A sinergia entre alimentos, combustíveis e a produção de materiais foi o tema da apresentação do professor Fernando Galembeck, do Instituto de Química da Unicamp. Ele mostrou que o contínuo investimento em CT&I no âmbito da produção de cana-de-açúcar também resultou na produção de outros itens, além do açúcar e do etanol como a lisina usada em suplementos alimentares, poliésteres, celulose , vitamina B, solventes, polietieleno e energia elétrica com o bagaço. “A cana é um poderoso recurso de alimento, combustível e materiais. A área plantada em 2007 era de 2 mega hectares (Mha), mas existem no Brasil cerca de 80 Mha de pastagem, grande parte subutilizadas”, disse. Ele também sugeriu inovações que podem reduzir o impacto gerado na produção de energia elétrica e diminuir a emissão de gases poluentes. “Aumentando o albedo (reflectividade dos raios solares num objeto) das construções é possível diminuir o uso em aparelhos de ar-condicionado,” disse. Para isso, ele lembrou do pigmento que ele e sua equipe desenvolveram na Unicamp e com tecnologia transferida para a empresa Bunge. Usado nas tintas brancas, o pigmento branco nanoestruturado aumenta a reflectividade da luz solar das paredes e construções diminuindo o calor e o uso do ar-condicionado.
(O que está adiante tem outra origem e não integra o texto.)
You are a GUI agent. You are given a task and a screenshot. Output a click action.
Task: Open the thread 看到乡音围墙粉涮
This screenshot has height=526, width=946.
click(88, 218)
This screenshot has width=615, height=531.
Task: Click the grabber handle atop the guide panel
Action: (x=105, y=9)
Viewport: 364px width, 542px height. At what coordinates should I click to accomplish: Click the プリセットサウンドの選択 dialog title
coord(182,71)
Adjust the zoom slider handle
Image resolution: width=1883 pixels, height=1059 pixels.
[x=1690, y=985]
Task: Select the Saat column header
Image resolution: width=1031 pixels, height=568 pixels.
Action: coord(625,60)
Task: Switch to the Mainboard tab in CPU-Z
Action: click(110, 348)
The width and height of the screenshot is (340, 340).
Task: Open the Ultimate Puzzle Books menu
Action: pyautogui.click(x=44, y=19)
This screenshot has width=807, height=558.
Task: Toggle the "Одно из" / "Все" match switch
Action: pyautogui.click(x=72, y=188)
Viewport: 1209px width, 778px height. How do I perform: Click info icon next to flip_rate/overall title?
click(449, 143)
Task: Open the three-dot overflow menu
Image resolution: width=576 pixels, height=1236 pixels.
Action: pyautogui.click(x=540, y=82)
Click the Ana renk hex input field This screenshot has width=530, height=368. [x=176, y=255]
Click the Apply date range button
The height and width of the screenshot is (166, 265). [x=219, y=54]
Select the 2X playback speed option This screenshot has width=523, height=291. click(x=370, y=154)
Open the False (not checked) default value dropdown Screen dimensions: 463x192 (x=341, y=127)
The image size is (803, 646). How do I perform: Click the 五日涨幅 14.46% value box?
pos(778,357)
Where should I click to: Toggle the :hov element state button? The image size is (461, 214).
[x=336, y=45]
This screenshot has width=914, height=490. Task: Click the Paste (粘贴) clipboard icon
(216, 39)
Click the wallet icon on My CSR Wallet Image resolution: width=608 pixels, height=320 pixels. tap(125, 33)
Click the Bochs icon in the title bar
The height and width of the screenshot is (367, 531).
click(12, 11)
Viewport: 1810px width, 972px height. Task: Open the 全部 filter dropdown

John Lucas, professor do Rothamsted Research, tradicional instituto de pesquisas agrícolas do Reino Unido, discorreu sobre os efeitos diretos e indiretos das mudanças climáticas na agricultura. Como efeito direto, citou três quebras de safra do trigo na Austrália nos últimos dez anos causadas pela seca. Entre os efeitos indiretos, está prevista, segundo ele, a mudança na distribuição geográfica de patógenos e a emergência de novas pragas e doenças. Isso já é perceptível na produção de canola no Reino Unido: uma doença que destrói a haste da canola está ampliando seu espectro no território. A ferrugem da soja asiática, que chegou ao Brasil em 2001, é outro exemplo citado. “Faltou fungicida na Europa porque o produto foi consumido pelos produtores brasileiros. Esse tipo de distorção do mercado se tornará mais frequente”, disse Lucas.

Por fim, o professor Luiz Gylvan Meira Filho, do Instituto de Estudos Avançados da USP, falou sobre as oportunidades geradas pelo sequestro biológico de carbono. Segundo ele, o Brasil desenvolveu duas metodologias para aproveitar o Mecanismo de Desenvolvimento Limpo (MDL), criado pelo Protocolo de Kyoto. Um delas, criada pela empresa AES Tietê, é voltada para reflorestar as bordas dos reservatórios de hidrelétricas de São Paulo, criando um cinturão de terra protegido. A outra é direcionada ao reflorestamento com espécies, como o eucalipto, para a produção de carvão. “Essa modalidade tem o benefício adicional de se transformar em combustível renovável”, afirma. De acordo com o pesquisador, um terço da produção brasileira de aço poderia basear-se em combustíveis renováveis. “Essa estratégia está sendo testada em outros continentes. No Brasil é o eucalipto. Na África, é o capim elefante, e na Ásia é o bambu”, afirmou. Gylvan também abordou o sequestro de carbono nos oceanos, estimulado pela fertilização das águas com sais de ferro – o que pode estimular a absorção do carbono. “É preciso agora fazer experimentos maiores e documentar o aumento da atividade fotossintética das algas quando os sais de ferro são adicionados”, afirmou.

O workshop contou ainda com a apresentações do diretor científico da FAPESP, Carlos Henrique de Brito Cruz, Patrick Dunlop, da Universidade de Ulster, Enio Bueno Pereira, do Inpe, Richard Templer, do Imperial College de Londres, Eloi de Souza Garcia, do Inmetro, Ian Forbes, da Northumbria Photovoltaics Applications Centre (NPAC), Carlos Cerri, da USP, Paul Valdes, da Universidade de Bristol.